Oxford Community Garden growing support, interest
Published 6:00 am Sunday, June 19, 2016
By Allen Brewer
news@oxfordeagle.com
The Oxford Community Garden has much to offer its members such as tranquility, charity and buckets full of fresh blueberries.
Roughly seven years old, the community garden offers residents a place to grow vegetables and connect to nature. Using a plot system, the garden supplies four sizes of plots for its individual owners to plant the crops or flowers they want.
The garden was founded in 2009 behind the old National Guard Armory, now known as the O.U.T. Bus Depot. The garden’s purpose was to build an attractive setting for people to be active in the community and learn more about gardening.
“Everyone here is very helpful,” said first-year gardener Conway Dobney.
The garden is supplied with free utilities, such as running water for watering, compost for fertilizing and tools for digging and weeding. It also is maintained by members of the Oxford Parks Commission, who mow grass around the garden’s edges.
“Personally, I love to garden because I can grow food that may be hard to come by in Oxford,” said Tiffany Bensen, head of the Committee Garden. “It hasn’t been except for the last couple of summers that I could find sun-gold orange cherry tomatoes at our farmers’ markets. So I grow my own.”
The garden also provides fresh produce for Oxford’s food pantry. The four to six plots reserved for the community are gardened and harvested by volunteer gardeners, and has an estimated average of 15 pounds of produce per week in the summer and fall.
The garden is also a good place to come to relax. Working on their plots, members forget about their troubles as they hoe around their plants. Some of the additional perks to being a member are free blueberries from one of the gardeners.
“One of the main purposes of the garden is to provide plots where Oxford-area citizens can grow their own food or flowers, if they don’t have a garden plot available at home,” Jason Hoeksema, volunteer garden president, said. “We all pitch in together to maintain the common spaces and keep the whole thing running smoothly.”
To get involved
To join the garden there is a $10 membership fee, plus a fee that corresponds to the plot size selected. A 4-by-8 plot is $20, a 10-by-16 plot is $30 and a 16-by-16 plot is $35; Children’s plots, a 3-by-3 space, are free.

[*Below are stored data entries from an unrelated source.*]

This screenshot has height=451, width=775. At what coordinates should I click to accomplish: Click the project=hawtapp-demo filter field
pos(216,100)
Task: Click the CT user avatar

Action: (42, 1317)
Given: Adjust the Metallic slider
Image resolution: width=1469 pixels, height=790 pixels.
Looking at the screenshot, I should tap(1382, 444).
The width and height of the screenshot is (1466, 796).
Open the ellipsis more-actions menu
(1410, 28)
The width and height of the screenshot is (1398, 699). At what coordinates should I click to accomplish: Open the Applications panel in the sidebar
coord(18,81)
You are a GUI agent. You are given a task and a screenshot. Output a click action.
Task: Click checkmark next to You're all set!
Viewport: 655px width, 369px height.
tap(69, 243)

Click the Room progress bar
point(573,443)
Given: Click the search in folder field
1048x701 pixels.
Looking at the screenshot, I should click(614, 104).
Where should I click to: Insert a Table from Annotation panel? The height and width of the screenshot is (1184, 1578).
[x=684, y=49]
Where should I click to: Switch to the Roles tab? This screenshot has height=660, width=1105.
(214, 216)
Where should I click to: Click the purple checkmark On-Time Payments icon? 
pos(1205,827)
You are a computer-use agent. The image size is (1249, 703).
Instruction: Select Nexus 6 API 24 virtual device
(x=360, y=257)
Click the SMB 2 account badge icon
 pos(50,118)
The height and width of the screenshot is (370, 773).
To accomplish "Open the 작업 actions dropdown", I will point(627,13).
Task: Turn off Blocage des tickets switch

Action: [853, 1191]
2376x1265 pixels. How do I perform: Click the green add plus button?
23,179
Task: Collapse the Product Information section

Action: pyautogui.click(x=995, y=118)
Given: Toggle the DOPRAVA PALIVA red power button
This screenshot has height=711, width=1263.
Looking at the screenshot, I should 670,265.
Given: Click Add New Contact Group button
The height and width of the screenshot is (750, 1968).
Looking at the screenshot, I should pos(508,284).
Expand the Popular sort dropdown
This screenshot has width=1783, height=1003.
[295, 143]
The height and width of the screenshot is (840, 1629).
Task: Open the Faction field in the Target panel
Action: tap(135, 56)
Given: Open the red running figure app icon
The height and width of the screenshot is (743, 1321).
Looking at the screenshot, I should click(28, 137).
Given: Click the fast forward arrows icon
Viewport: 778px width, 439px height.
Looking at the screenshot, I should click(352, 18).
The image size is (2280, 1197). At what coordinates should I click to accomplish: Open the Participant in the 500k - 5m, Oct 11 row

Fees are used to pay for new tools and maintain the fence that protects the garden from hungry deer.
Interested residents can go online to oxfordcga.org to find printable membership forms and further information on how to join.
“The garden provides a community where gardeners can meet each other, make friends, share information about gardening and enjoy time outside together in the fresh air,” Hoeksema said.